Exercise 1: Duplicate the passage of the bug report on evacuated instance allocations starting with "Bug Description" and going on through "the hypervisor [1].".
Exercise 2: Format the entries as a numbered list, starting with the line with "while (291, 589)" and going on through the line with "used [1095, 101]", leaving out blank lines.

Selected excerpt:
————
Allocation of an evacuated instance is not cleaned on the source host if instance is not defined on the hypervisor

Bug #1724172 reported by Balazs Gibizer on 2017-10-17
14
This bug affects 2 people
Affects Status Importance Assigned to Milestone
OpenStack Compute (nova)
Medium
Balazs Gibizer
Queens
Medium
Unassigned
Rocky
Medium
Unassigned
Stein
Medium
Balazs Gibizer

Bug Description

Nova does not clean up the allocation of an evacuated instance from the recovered source compute host if the instance is not any more defined on the hypervisor.

To reproduce:
* Boot an instance
* Kill the compute host the instance is booted on
* Evacuate the instance
* Recover the original compute host in a way that clears the instance definition from the hypervisor (e.g. redeploy the compute host).
* Check the allocations of the instance in placement API. The allocation against the source compute host is not cleaned up.

The compute manager is supposed to clean up evacuated instances during the compute manager init_host method by calling _destroy_evacuated_instances. However that function only iterates on instances known by the hypervisor [1].

[1] https://github.com/openstack/nova/blob/5e4c98a58f1afeaa903829f5e3f28cd6dc30bf4b/nova/compute/manager.py#L654

tags: added: evacuate
Changed in nova:
assignee: nobody → Balazs Gibizer (balazs-gibizer)

Related fix proposed to branch: master
Review: https://review.openstack.org/512553

Fix proposed to branch: master
Review: https://review.openstack.org/512623

Changed in nova:
status: New → In Progress
Changed in nova:
importance: Undecided → Medium
Matt Riedemann (mriedem) wrote :

But, will the source provider get the same uuid? Or will re-deploying the compute generate a new compute node uuid and thus a new provider in placement? I guess the compute node looking up the RT is based on hostname so as long as the service/compute wasn't deleted before the re-deploy it should still exist and use the same uuid.

https://github.com/openstack/nova/blob/509a2cca241f61311579c5f53dafd15ad2a40a63/nova/compute/resource_tracker.py#L787

Balazs Gibizer (balazs-gibizer) wrote :

Yeah, I always thought that if the host has the same hostname then it is considered the same compute host. From nova-compute perspective it is just a nova-compute service restart that happened due to a host redeploy. The nova-compute service does not know that it was re-deployed. It sees the same nova.conf and hostname and therefore it will use the same compute node object.

Reviewed: https://review.opendev.org/512623
Committed: https://git.openstack.org/cgit/openstack/nova/commit/?id=9cacaad14e8c18e99e85d9dc04308fee91303f8f
Submitter: Zuul
Branch: master

commit 9cacaad14e8c18e99e85d9dc04308fee91303f8f
Author: Balazs Gibizer <email address hidden>
Date: Tue Oct 17 15:06:59 2017 +0200

    cleanup evacuated instances not on hypervisor

    When the compute host recovers from a failure the compute manager
    destroys instances that were evacuated from the host while it was down.
    However these code paths only consider evacuated instances that are
    still reported by the hypervisor. This means that if the compute
    host is recovered in a way that the hypervisor lost the definition
    of the instances (for example the compute host was redeployed) then
    the allocation of these instances will not be deleted.
————
Dataset rows:

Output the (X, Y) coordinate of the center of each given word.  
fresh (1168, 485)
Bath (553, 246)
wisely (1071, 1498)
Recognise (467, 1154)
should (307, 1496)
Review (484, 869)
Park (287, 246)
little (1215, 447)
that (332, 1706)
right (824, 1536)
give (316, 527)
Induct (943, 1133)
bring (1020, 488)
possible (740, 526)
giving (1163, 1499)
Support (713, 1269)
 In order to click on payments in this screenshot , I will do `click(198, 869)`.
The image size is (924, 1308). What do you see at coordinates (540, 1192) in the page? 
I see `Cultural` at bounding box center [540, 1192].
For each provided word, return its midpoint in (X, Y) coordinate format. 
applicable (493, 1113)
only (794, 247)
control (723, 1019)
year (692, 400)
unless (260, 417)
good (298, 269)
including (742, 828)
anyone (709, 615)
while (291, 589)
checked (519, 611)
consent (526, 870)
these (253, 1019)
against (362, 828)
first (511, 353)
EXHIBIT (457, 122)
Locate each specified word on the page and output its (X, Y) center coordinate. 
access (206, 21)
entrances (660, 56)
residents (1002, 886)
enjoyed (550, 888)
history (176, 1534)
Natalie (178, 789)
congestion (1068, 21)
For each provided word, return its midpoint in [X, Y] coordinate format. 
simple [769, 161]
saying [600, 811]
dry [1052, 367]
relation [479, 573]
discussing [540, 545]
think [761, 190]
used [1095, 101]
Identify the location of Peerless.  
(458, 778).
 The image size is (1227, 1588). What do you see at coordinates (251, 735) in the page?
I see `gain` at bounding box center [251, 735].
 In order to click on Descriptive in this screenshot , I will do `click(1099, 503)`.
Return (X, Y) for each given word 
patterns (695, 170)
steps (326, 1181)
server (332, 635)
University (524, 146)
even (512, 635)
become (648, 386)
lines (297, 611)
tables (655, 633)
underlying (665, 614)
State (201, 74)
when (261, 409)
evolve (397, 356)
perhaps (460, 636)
————
Correct output 1:
Bug Description

Nova does not clean up the allocation of an evacuated instance from the recovered source compute host if the instance is not any more defined on the hypervisor.

To reproduce:
* Boot an instance
* Kill the compute host the instance is booted on
* Evacuate the instance
* Recover the original compute host in a way that clears the instance definition from the hypervisor (e.g. redeploy the compute host).
* Check the allocations of the instance in placement API. The allocation against the source compute host is not cleaned up.

The compute manager is supposed to clean up evacuated instances during the compute manager init_host method by calling _destroy_evacuated_instances. However that function only iterates on instances known by the hypervisor [1].

Correct output 2:
1. while (291, 589)
2. checked (519, 611)
3. consent (526, 870)
4. these (253, 1019)
5. against (362, 828)
6. first (511, 353)
7. EXHIBIT (457, 122)
8. Locate each specified word on the page and output its (X, Y) center coordinate. 
9. access (206, 21)
10. entrances (660, 56)
11. residents (1002, 886)
12. enjoyed (550, 888)
13. history (176, 1534)
14. Natalie (178, 789)
15. congestion (1068, 21)
16. For each provided word, return its midpoint in [X, Y] coordinate format. 
17. simple [769, 161]
18. saying [600, 811]
19. dry [1052, 367]
20. relation [479, 573]
21. discussing [540, 545]
22. think [761, 190]
23. used [1095, 101]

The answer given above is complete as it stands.